Material provided: Begin

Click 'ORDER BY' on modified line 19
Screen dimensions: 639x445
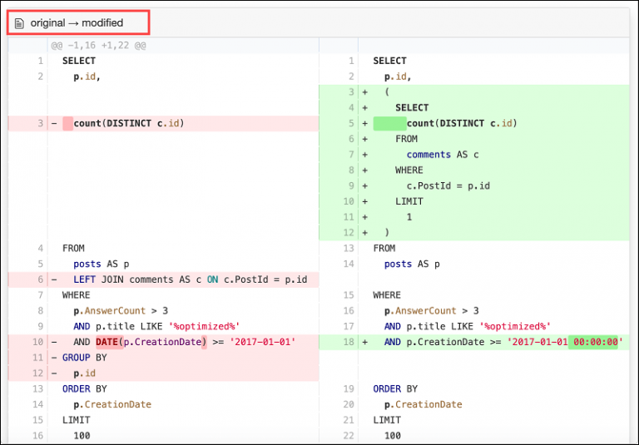point(395,388)
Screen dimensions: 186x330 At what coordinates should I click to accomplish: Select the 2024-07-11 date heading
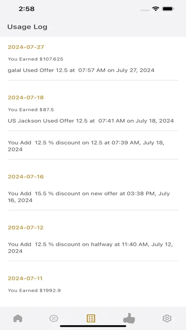[x=25, y=278]
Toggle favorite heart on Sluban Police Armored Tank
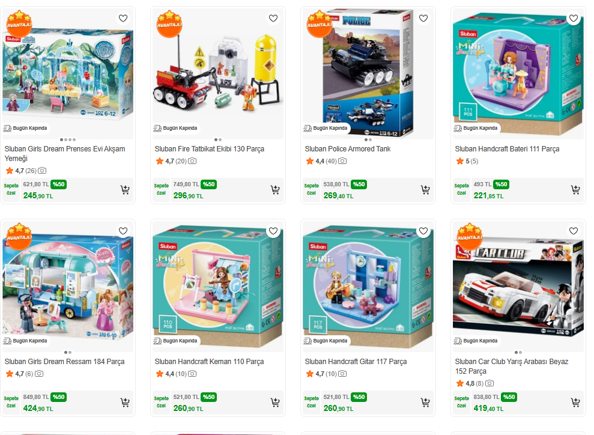594x435 pixels. (x=423, y=18)
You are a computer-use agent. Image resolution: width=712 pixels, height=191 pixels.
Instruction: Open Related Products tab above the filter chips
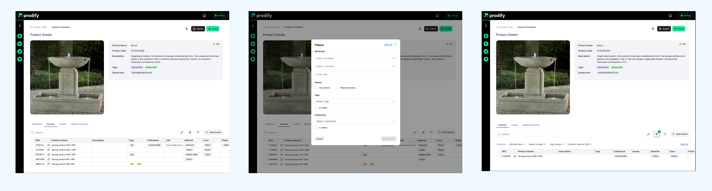531,125
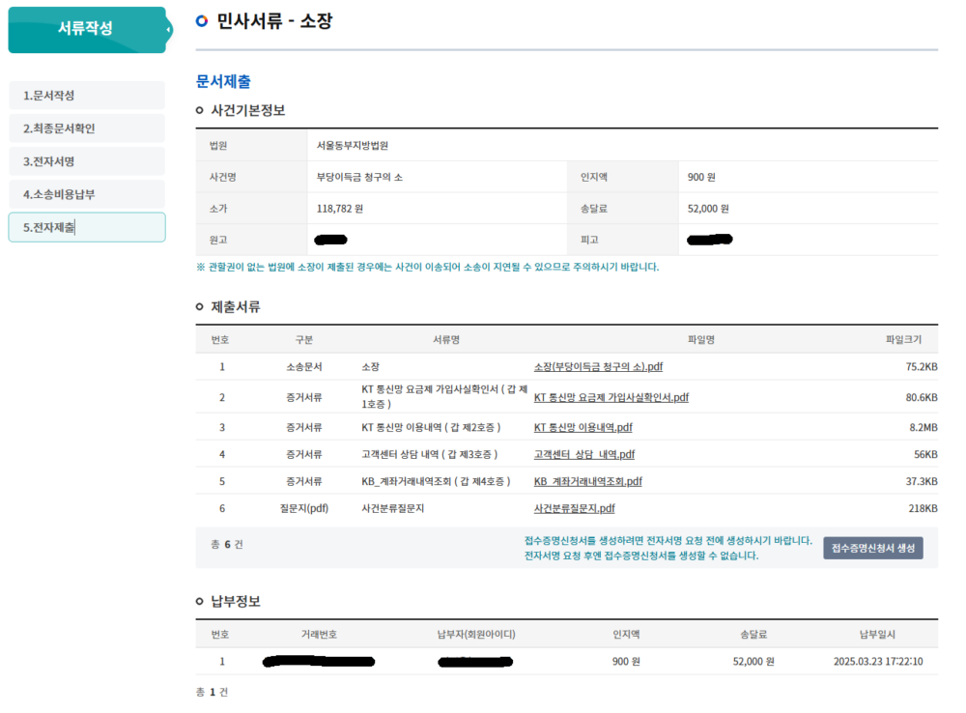Select the 5.전자제출 step in sidebar
The width and height of the screenshot is (966, 713).
(87, 226)
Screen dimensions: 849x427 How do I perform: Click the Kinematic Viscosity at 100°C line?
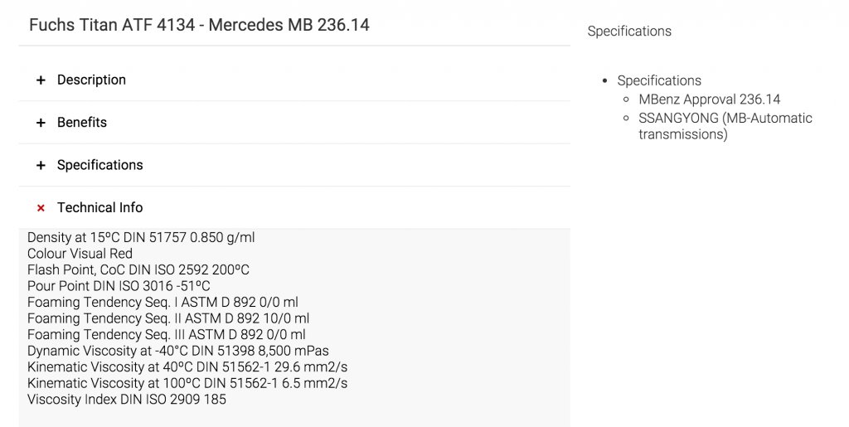(x=187, y=383)
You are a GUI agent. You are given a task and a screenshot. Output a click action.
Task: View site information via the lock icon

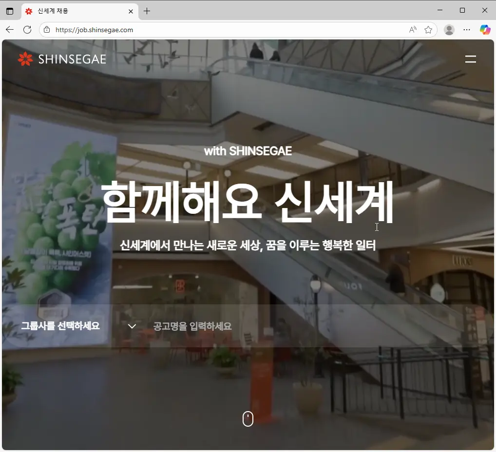47,30
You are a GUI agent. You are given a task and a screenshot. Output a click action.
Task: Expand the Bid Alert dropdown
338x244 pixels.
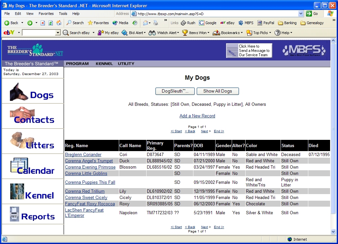click(145, 33)
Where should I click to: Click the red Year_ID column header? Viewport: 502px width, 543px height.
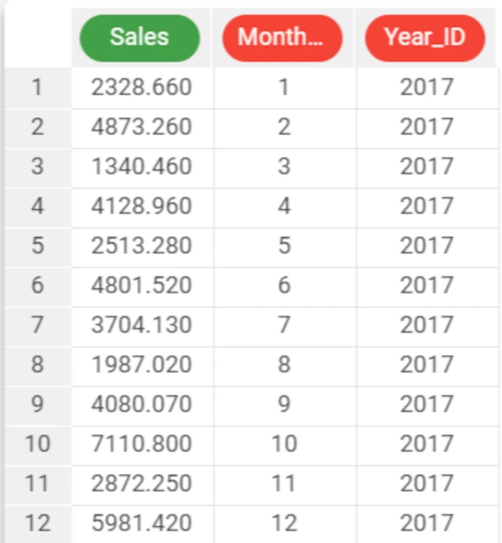[x=425, y=38]
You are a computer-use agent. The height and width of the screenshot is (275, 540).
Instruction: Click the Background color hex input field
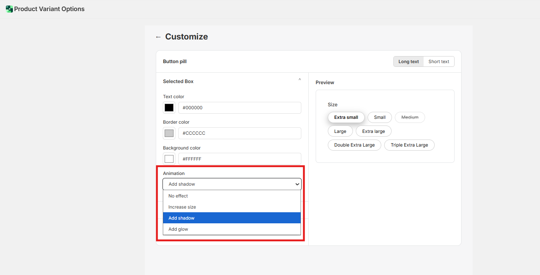click(x=239, y=159)
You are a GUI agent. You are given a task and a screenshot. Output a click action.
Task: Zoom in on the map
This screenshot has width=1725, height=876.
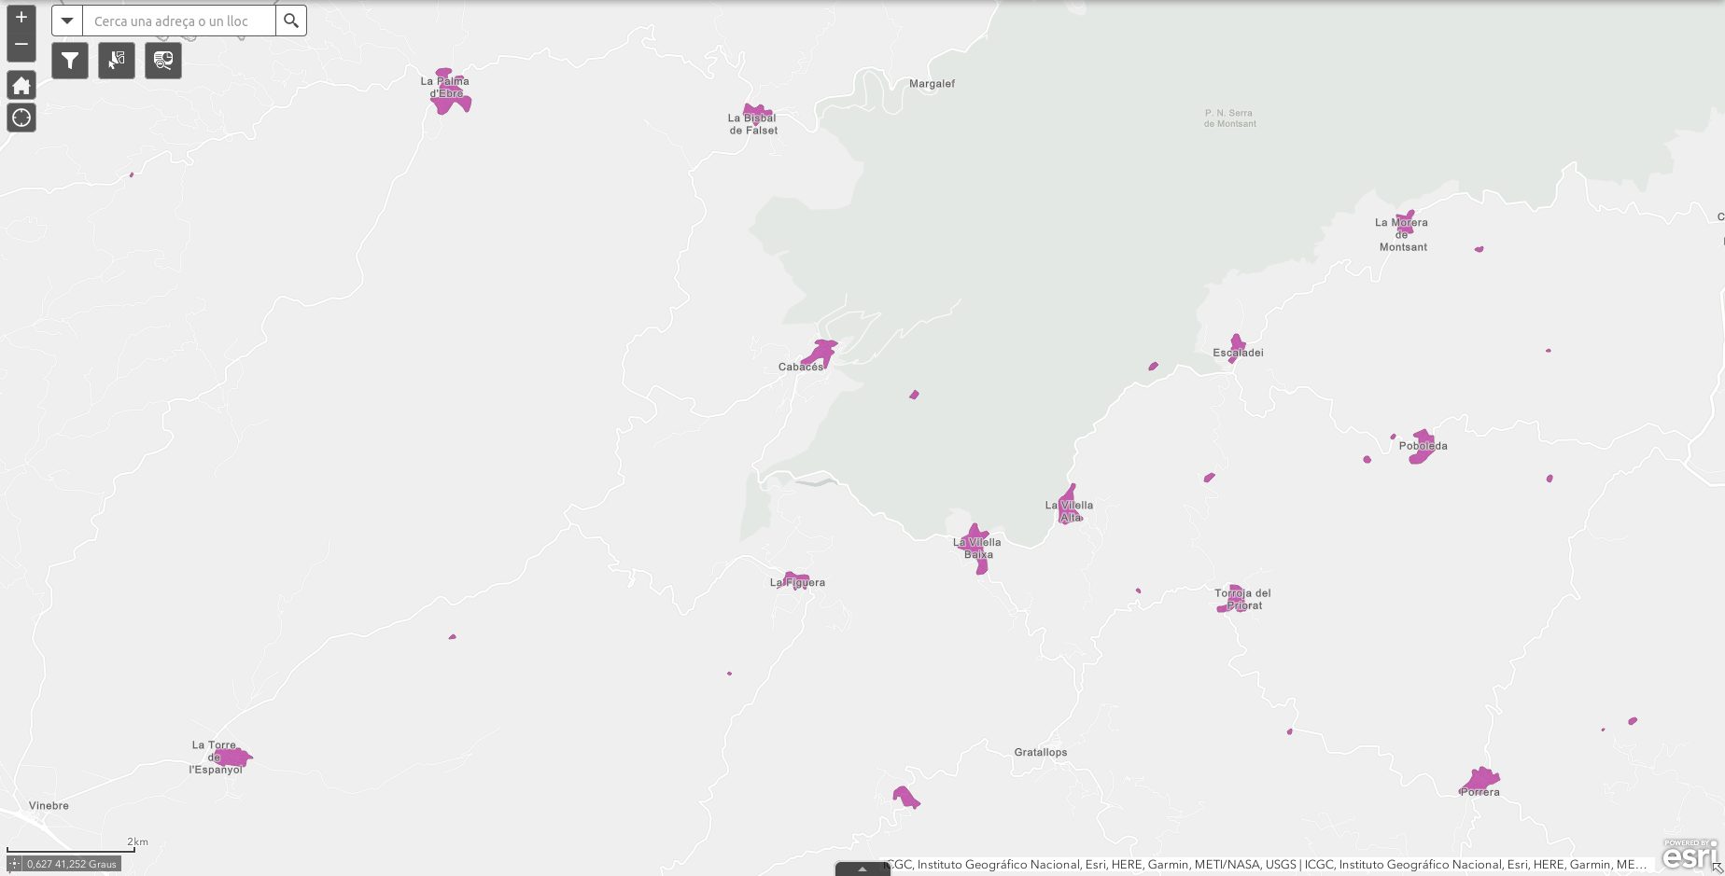click(21, 18)
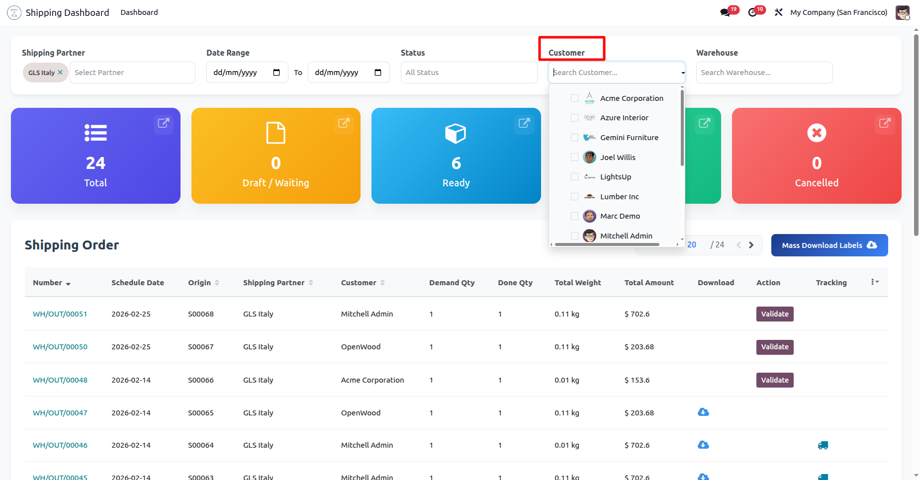The height and width of the screenshot is (480, 920).
Task: Open column options menu in table header
Action: (x=875, y=282)
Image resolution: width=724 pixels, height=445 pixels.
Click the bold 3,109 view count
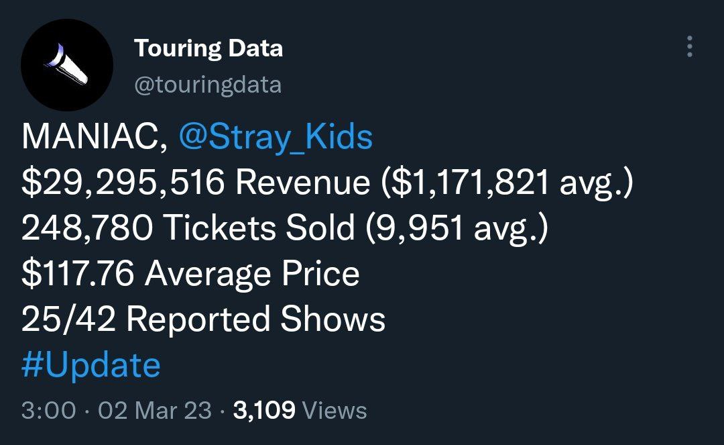click(264, 410)
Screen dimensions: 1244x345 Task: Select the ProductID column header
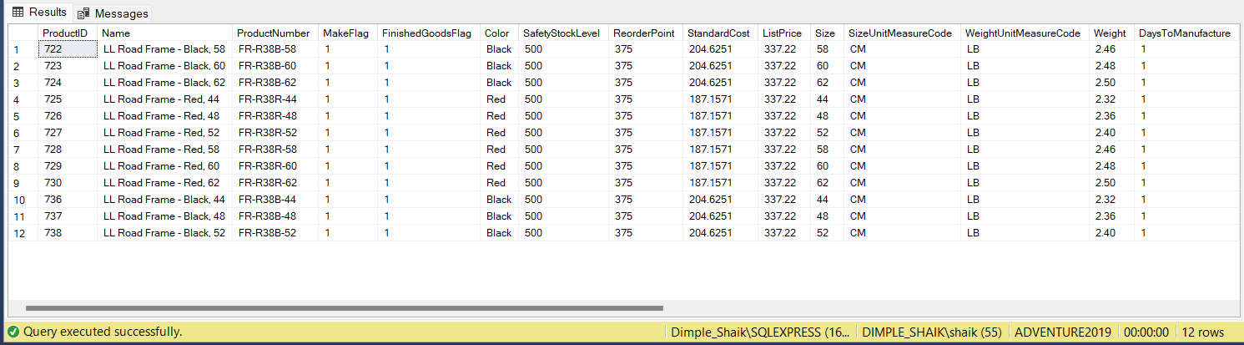coord(64,33)

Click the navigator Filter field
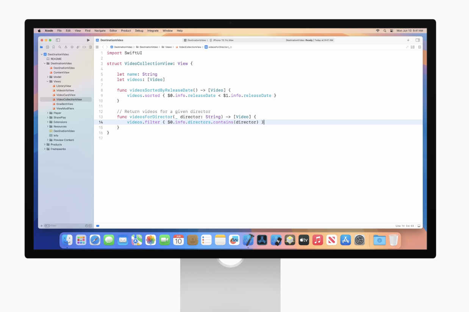[x=64, y=226]
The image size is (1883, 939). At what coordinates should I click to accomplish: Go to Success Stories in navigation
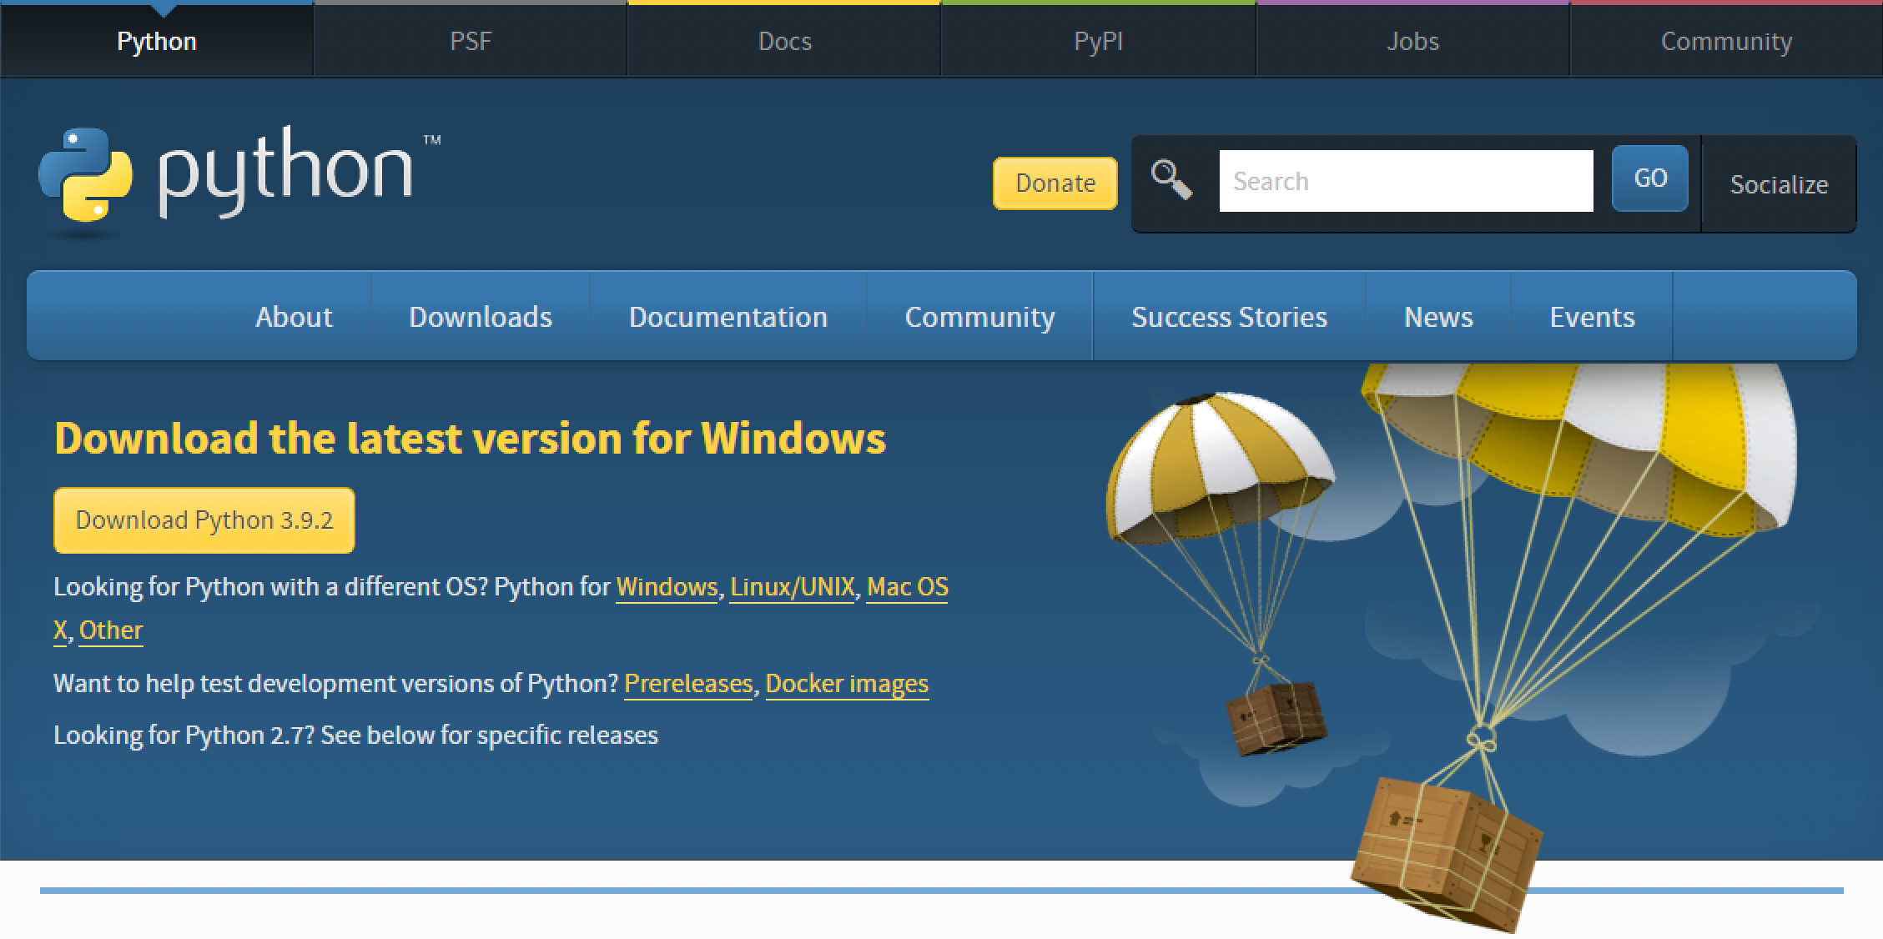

Material provided: End

# What the task requires
Restate the preceding entries in full, word for word, with the pictures removed.

# Written reply
Click 'ORDER BY' on modified line 19
Screen dimensions: 639x445
point(395,388)
Screen dimensions: 186x330 At what coordinates should I click to accomplish: Select the 2024-07-11 date heading
[x=25, y=278]
Toggle favorite heart on Sluban Police Armored Tank
594x435 pixels. (x=423, y=18)
You are a computer-use agent. Image resolution: width=712 pixels, height=191 pixels.
Instruction: Open Related Products tab above the filter chips
531,125
Select the 5.전자제출 step in sidebar
The width and height of the screenshot is (966, 713).
(87, 226)
Screen dimensions: 849x427 How do I perform: Click the Kinematic Viscosity at 100°C line?
(x=187, y=383)
You are a GUI agent. You are given a task and a screenshot. Output a click action.
Task: View site information via the lock icon

47,30
You are a GUI agent. You are given a task and a screenshot. Output a click action.
Task: Expand the Bid Alert dropdown
338x244 pixels.
click(145, 33)
Where should I click to: Click the red Year_ID column header? Viewport: 502px width, 543px height.
[x=425, y=38]
You are a computer-use agent. The height and width of the screenshot is (275, 540).
Instruction: Click the Background color hex input field
click(x=239, y=159)
You are a GUI agent. You are given a task and a screenshot. Output a click action.
Task: Zoom in on the map
This screenshot has width=1725, height=876.
click(21, 18)
The height and width of the screenshot is (480, 920).
Task: Open column options menu in table header
Action: (x=875, y=282)
Image resolution: width=724 pixels, height=445 pixels.
Click the bold 3,109 view count
click(264, 410)
Screen dimensions: 1244x345 Task: Select the ProductID column header
coord(64,33)

Click the navigator Filter field
[x=64, y=226]
The image size is (1883, 939). At what coordinates should I click to accomplish: Go to Success Stories in navigation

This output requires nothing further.